Workingman Collective: SATELLITE

Satellites are not forever. Intelsat I, the first commercial communications satellite placed in geosynchronous orbit, operated continuously only from 1965 to 1969, about a fifth of the life span of a contemporary equivalent. But the 2 1/2- foot-by-2-foot device, nicknamed “Early Bird,” enjoyed a longer run than will “Satellite,” the installation by Workingman Collective.

The local collaborative-art group, whose core members are Tom Ashcraft and Peter Winant, began constructing an oversize wooden model of Intelsat I in April. The sculpture will be on display in a vacant storefront at 17th and L streets NW until the end of the month, when it will literally disappear. Because the doors are too small to accommodate the mock satellite, the artists must disassemble it to remove it.

The piece’s imminent destruction suggests Intelsat I’s short functional life, as well as the increasingly hasty obsolescence of all new technologies. Satellites from the 1960s, like cellphones from the 2000s, are relics of our restless age.

“Satellite” is a simple piece: a cylinder and an attached cone, made of unpainted, screwed-together plywood. The sculpture is set off merely by a square of blue painted on the white wall behind it.

Originally, the artists planned what Winant calls a “more baroque” setting, with elaborate lighting. Gradually, they pared it down to a few shop lights and a lone square. “This is just a basic piece of geometry that we hope implies distance and space,” he says.

 

During the preparations, the square changed in size and color. “We did it in black,” Ashcraft recalls. “And we looked at it, and went, ‘It’s too severe. It looks too much like art.’ ”

A satellite at Farragut Square might seem incongruous, but it connects to a local institution: Intelsat, which began in 1964 as an intergovernmental consortium and was privatized in 2001. Last year, the company moved its main operations from downtown to Tysons Corner, where it leases space in an office tower between a new Metro station and the venerable shopping mall.

Connecting the Metro stop, the building and the mall is a new plaza, dotted with life-size bronze models of birds. They were fabricated by Workingman Collective, which originally proposed throwing a bronze Early Bird model into the avian mix, in honor of Intelsat. The plaza’s developers, however, “were not into that,” Ashcraft says.

Not long after they made the birds, the collective’s members were offered the downtown temporary space, which is owned by Lenkin Co. and managed by Hemphill Fine Arts, a D.C. gallery. Understandably, the artists thought of building a satellite. Made not of bronze, but plywood.
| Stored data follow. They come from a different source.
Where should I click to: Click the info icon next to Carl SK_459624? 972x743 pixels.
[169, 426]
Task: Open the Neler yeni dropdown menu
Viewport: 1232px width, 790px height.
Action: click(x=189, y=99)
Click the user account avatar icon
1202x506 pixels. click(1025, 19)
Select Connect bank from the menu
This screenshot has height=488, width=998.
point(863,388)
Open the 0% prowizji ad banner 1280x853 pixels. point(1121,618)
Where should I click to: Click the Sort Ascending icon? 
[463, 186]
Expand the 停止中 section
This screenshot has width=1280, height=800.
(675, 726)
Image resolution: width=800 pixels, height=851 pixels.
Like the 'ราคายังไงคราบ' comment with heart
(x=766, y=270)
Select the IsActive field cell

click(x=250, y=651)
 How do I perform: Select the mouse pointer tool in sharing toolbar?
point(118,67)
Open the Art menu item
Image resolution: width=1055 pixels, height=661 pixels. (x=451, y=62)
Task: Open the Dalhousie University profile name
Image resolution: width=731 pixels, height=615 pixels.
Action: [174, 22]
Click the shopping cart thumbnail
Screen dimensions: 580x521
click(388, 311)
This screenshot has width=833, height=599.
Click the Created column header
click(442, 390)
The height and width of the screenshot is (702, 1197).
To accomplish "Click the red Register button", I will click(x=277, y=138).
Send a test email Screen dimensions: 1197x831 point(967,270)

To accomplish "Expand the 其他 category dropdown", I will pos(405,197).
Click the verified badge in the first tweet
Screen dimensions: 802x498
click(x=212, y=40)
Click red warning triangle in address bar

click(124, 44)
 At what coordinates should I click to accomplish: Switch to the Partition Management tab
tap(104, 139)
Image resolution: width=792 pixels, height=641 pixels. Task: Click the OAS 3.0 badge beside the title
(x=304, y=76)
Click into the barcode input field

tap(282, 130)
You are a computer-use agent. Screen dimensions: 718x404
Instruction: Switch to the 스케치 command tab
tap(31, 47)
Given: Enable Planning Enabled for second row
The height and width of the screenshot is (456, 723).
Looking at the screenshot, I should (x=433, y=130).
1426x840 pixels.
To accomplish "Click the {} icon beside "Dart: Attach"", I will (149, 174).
It’s a humorous choice for a model of something high tech — or at least something that was high tech 50 years ago. It also suited the ephemeral nature of the project, and Ashcraft and Winant’s collective history.

The two men, who met in graduate school, have worked together for more than 30 years, first as carpenters and later as artists. Working with wood comes naturally to them, as does collaboration. “Even though a lot of our work is conceptually or socially based,” Winant says, “we’re both intrinsically — in our hearts, deep down — makers.”

The use of carpentry rather than computers links the wooden satellite to the early days of space gizmos, which were often handmade from everyday materials. “Today, the machines make the machines,” Winant notes.

 

In constructing an Early Bird satellite that would be dramatically bigger than the original, the artists were guided by how the finished object would fit the storefront’s raw space, and how it would appear from outside. Intuitively, they also chose the right size for their physical limitations.

“We found that if it was a foot bigger, or even six inches bigger, it would have been too much for us to handle,” Winant says. “It was exactly as big as it could be so as to handle the material, and actually construct.”

“Satellite” can be seen from outside the space and is more visible at night than in the daytime. (The piece also is viewable by appointment.) But the artists have held some events in the space, hosting musicians and poets and — during the opening — serving waffles.

Inviting outsiders into their space is a Workingman Collective trademark and another aspect of their dedication to collaboration. Plus, Ashcraft notes, it allows others’ observations to color the intentionally blank canvas of the plywood satellite.

“I don’t even want to think about what it means,” he says. “I just want to hear what other people think.”